━━ Teks Bacaan

Beranda | Artikel
Objek Penyaluran Zakat Atau 8 Golongan Penerima Zakat
Kamis, 21 Mei 2020

Bersama Pemateri :
Ustadz Abu Ya’la Kurnaedi

Objek Penyaluran Zakat Atau 8 Golongan Penerima Zakat adalah ceramah agama dan kajian Islam ilmiah yang  disampaikan oleh Ustadz Abu Ya’la Kurnaedi, Lc. pada Kamis, 28 Ramadhan 1441 H / 21 Mei 2020 M.

Kajian Ilmiah Tentang Objek Penyaluran Zakat Atau 8 Golongan Penerima Zakat

Di dalam surat At-Taubah ayat yang ke-60 Allah Subhanahu wa Ta’ala berfirman:

إِنَّمَا الصَّدَقَاتُ لِلْفُقَرَاءِ وَالْمَسَاكِينِ وَالْعَامِلِينَ عَلَيْهَا وَالْمُؤَلَّفَةِ قُلُوبُهُمْ وَفِي الرِّقَابِ وَالْغَارِمِينَ وَفِي سَبِيلِ اللَّـهِ وَابْنِ السَّبِيلِ ۖ فَرِيضَةً مِّنَ اللَّـهِ ۗ وَاللَّـهُ عَلِيمٌ حَكِيمٌ ﴿٦٠﴾

Sesungguhnya zakat-zakat itu (1) untuk orang-orang fakir, (2) untuk orang-orang miskin, (3) untuk amil zakat, (4) dan untuk orang-orang yang hatinya dibujuk, (5) untuk memerdekakan budak, (6) untuk orang-orang yang berhutang (artinya untuk membayar hutang), (7) untuk di jalan Allah, (8) Dan untuk musafir. Ini merupakan kewajiban dari Allah Subhanahu wa Ta’ala, dan Allah Subhanahu wa Ta’ala Maha Mengetahui lagi Maha Bijaksana.” (QS. At-Taubah[9]: 60)

Zakat dalam ayat ini -menurut pendapat yang lebih kuat- adalah hubungan dengan zakat mal, karena zakat fitrah itu ada ikhtilaf antara para ulama apakah masuk pembagiannya ke dalam ayat ini atau tidak. Tetapi pendapat yang saya pilih yang lebih kuat adalah pendapat yang mengatakan bahwa adapun zakat fitrah itu khusus pembagiannya untuk orang-orang miskin. Dan pendapat ini dipilih oleh Syaikh Albani Rahimahullahu Ta’ala. Bahwa zakat al-fitr itu untuk orang-orang miskin.

━━━━
━━ Data yang Disediakan

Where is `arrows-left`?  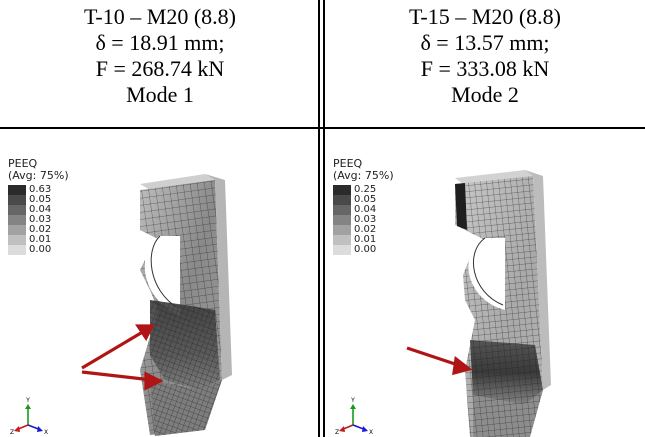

━━━━

Tugas Latihan -
A. Ketik ulang bagian teks bacaan tentang golongan penerima zakat mulai dari "Di dalam surat" sampai dengan "(QS. At-Taubah[9]: 60)", termasuk kedua kata tersebut.
B. Tuliskan lanjutan teks bacaan tentang golongan penerima zakat, dimulai setelah kalimat terakhir yang ditampilkan.

Hasil yang Diharapkan -
A.
Di dalam surat At-Taubah ayat yang ke-60 Allah Subhanahu wa Ta’ala berfirman:

إِنَّمَا الصَّدَقَاتُ لِلْفُقَرَاءِ وَالْمَسَاكِينِ وَالْعَامِلِينَ عَلَيْهَا وَالْمُؤَلَّفَةِ قُلُوبُهُمْ وَفِي الرِّقَابِ وَالْغَارِمِينَ وَفِي سَبِيلِ اللَّـهِ وَابْنِ السَّبِيلِ ۖ فَرِيضَةً مِّنَ اللَّـهِ ۗ وَاللَّـهُ عَلِيمٌ حَكِيمٌ ﴿٦٠﴾

Sesungguhnya zakat-zakat itu (1) untuk orang-orang fakir, (2) untuk orang-orang miskin, (3) untuk amil zakat, (4) dan untuk orang-orang yang hatinya dibujuk, (5) untuk memerdekakan budak, (6) untuk orang-orang yang berhutang (artinya untuk membayar hutang), (7) untuk di jalan Allah, (8) Dan untuk musafir. Ini merupakan kewajiban dari Allah Subhanahu wa Ta’ala, dan Allah Subhanahu wa Ta’ala Maha Mengetahui lagi Maha Bijaksana.” (QS. At-Taubah[9]: 60)

B.
Dan ini didasari dengan hadits Ibnu Abbas, dimana Rasul Shallallahu ‘Alaihi wa Salalm mewajibkan zakat al-fitr -diantara hikmahnya- adalah untuk memberikan makan kepada orang-orang miskin.

Lihat juga: Kupas Tuntas Zakat Fitrah

Di sini, Allah Subhanahu wa Ta’ala langsung menjelaskan bahwa ada 8 asnaf (golongan) orang-orang yang boleh zakat itu disalurkan kepada mereka. Selain itu tidak sah penyalurannya.

1. Al-Fuqara’ & Masaakiin

Apa perbedaan antara al-fuqara’ dan masaakiin? Ulama menyebutkan banyak sekali perbedaan tentang makna dari fuqara’ dan masaakiin. Bahkan sampai 9 lebih perbedaannya. Tapi yang ma’ruf ada beberapa perbedaan.

Seperti Madzhab Syafi’i mengatakan bahwa al-fuqara’ (orang fakir) lebih membutuhkan dari pada orang-orang miskin. Ini pendapat yang pertama. Pendapat yang kedua kebalikannya dan ini pendapat Abu Hanifah. Bahwa orang miskin lebih membutuhkan dari orang-orang fakir. Pendapat yang ketiga mengatakan bahwa tidak ada beda antara fuqara’ dan masaakiin. Juga ada pendapat lagi yang mengatakan bahwa kalau fuqara’ adalah orang yang miskin tapi tidak meminta-minta. Tapi kalau masaakiin, orang miskin tapi minta-minta.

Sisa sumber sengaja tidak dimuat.